TASK BRIEF
The listing below holds a line with "The image size is (1568, 566)." and a later line with "Expand the Fill Color dropdown arrow". Write out those two lines and every line between them, exactly, and nothing else.

INFORMATION
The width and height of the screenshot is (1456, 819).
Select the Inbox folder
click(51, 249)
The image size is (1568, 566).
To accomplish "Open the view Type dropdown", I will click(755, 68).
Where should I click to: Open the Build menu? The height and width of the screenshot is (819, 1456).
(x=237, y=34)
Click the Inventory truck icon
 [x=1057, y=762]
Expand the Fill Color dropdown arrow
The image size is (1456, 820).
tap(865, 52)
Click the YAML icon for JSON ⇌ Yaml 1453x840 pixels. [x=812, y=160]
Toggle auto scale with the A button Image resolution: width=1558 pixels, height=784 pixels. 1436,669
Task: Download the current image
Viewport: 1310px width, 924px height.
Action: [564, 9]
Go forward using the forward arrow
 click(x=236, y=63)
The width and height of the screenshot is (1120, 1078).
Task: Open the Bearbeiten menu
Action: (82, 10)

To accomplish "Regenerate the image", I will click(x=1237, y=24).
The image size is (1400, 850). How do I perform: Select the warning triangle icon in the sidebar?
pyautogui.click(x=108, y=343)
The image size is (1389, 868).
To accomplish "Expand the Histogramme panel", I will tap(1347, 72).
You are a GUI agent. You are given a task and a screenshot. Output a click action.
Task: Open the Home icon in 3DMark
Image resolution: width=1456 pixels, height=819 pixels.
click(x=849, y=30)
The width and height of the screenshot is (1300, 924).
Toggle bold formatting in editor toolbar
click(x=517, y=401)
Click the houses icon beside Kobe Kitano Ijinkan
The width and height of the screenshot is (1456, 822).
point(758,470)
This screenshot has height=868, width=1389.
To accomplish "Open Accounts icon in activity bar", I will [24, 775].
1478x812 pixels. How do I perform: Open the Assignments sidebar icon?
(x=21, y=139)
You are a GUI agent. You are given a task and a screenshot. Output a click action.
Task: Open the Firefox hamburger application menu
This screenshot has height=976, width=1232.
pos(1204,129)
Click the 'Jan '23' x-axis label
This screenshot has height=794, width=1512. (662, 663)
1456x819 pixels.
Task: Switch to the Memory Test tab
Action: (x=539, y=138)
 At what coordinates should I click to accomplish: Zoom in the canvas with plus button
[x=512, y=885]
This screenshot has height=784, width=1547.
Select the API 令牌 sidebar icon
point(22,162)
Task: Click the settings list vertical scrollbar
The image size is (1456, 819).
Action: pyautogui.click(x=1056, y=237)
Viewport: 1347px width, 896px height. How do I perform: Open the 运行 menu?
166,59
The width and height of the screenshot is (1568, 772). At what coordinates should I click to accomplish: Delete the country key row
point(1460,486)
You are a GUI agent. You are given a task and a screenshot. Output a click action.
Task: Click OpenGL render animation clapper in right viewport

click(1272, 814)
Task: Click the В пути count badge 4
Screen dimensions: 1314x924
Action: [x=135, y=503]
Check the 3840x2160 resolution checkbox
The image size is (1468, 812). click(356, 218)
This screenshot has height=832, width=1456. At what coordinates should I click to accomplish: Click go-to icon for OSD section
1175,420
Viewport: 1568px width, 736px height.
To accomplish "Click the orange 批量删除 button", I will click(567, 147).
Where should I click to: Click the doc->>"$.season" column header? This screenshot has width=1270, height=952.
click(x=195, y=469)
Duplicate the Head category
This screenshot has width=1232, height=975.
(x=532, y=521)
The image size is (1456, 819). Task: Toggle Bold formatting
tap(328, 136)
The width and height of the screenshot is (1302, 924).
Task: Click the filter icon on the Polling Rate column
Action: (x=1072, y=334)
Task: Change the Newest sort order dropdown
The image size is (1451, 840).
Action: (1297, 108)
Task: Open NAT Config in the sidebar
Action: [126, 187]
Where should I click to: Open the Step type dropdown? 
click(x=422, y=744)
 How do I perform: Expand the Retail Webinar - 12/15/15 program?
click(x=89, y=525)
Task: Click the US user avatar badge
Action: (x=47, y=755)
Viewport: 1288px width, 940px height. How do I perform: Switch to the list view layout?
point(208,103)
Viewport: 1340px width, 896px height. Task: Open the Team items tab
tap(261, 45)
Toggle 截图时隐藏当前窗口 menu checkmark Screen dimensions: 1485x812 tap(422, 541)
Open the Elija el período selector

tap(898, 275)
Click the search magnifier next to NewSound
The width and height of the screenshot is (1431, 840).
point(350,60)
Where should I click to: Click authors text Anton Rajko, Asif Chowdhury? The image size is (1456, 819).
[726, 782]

COMPLETED TASK
The image size is (1568, 566).
To accomplish "Open the view Type dropdown", I will click(755, 68).
Where should I click to: Open the Build menu? The height and width of the screenshot is (819, 1456).
(x=237, y=34)
Click the Inventory truck icon
 [x=1057, y=762]
Expand the Fill Color dropdown arrow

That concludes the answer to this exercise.